Also, I wondered: why 1983? Well, only two books on the list barely made the cutoff point–LaBrava by Elmore Leonard and Cathedral by Raymond Carver–and I think Carver might have been the larger influence.
Speaking of Annie Proulx, if you are a fan of her Wyoming Stories, her next installment is out in September: Fine Just the Way It Is.
And score one for the women: four collections to three!
3 comments
The forgot Dave Eggers’ How We are Hungry. How dare they! Speaking of style (from the previous post). Eggers manipulates commas and metaphor on the micro-level (the level of sentences and words) as well as any writer I’ve read.
–Howard Goldowsky
1983-2008 is 25 years, and 25 might seem a lot hipper than say 50.

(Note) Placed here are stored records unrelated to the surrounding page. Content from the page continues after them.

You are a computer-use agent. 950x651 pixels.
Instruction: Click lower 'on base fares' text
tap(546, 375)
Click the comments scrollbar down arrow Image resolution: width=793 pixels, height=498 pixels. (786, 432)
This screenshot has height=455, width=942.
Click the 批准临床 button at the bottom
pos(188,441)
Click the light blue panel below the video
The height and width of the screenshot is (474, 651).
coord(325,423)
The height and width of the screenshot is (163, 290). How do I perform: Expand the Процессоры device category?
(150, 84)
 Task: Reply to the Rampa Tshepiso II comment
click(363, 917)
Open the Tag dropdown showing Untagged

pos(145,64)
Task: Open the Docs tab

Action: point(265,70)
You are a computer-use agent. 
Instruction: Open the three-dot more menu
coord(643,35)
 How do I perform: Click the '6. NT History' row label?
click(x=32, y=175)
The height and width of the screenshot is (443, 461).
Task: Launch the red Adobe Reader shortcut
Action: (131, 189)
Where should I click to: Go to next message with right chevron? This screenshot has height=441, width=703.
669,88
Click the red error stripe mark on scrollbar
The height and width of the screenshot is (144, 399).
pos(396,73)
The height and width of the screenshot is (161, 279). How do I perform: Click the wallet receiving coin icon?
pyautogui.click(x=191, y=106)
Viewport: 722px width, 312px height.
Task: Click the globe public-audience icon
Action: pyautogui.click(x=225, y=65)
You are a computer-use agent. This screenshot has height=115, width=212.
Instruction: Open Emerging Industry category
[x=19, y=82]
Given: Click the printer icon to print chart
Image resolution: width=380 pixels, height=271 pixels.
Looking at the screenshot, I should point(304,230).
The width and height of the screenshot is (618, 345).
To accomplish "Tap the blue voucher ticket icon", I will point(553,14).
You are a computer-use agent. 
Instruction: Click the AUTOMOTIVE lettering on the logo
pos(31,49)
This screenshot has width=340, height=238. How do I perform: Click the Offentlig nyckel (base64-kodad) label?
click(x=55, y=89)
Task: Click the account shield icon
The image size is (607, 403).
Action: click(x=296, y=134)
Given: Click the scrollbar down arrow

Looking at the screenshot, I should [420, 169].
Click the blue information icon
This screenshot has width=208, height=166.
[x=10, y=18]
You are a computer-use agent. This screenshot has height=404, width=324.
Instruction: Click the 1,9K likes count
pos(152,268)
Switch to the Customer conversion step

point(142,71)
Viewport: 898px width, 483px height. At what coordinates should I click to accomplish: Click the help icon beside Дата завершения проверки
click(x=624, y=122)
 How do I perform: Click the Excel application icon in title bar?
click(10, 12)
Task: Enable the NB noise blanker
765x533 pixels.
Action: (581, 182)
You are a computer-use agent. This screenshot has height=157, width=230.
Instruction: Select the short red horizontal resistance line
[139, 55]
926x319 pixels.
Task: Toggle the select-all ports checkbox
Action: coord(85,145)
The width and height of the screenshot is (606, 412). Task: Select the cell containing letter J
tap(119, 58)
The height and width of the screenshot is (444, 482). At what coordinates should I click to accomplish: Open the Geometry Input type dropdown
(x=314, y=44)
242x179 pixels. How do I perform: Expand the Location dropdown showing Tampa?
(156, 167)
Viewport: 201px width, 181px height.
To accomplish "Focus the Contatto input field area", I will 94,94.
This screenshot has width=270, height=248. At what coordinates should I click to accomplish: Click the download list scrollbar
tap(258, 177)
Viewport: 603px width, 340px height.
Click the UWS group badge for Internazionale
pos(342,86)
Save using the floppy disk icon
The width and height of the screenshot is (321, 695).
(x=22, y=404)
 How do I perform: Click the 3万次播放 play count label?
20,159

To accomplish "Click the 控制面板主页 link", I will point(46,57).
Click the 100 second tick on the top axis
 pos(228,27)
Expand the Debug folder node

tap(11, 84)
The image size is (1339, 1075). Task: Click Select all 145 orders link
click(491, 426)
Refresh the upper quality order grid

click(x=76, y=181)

I don’t understand why in this day and age we have the arbitrary anniversaries of things like literature.
The Guardian does “Top 10” lists in books.
https://books.guardian.co.uk/top10s
A recent one was “Top 10 Short Stories”.
Yes, any such list is arbitrary, but the Guardian’s are chosen and annotated by a particular author, so you can at least pin any idiosyncracy on that author.
Um, yeah, I guess that nice even number of a quarter century might also have influenced the whole 1983 choice . . .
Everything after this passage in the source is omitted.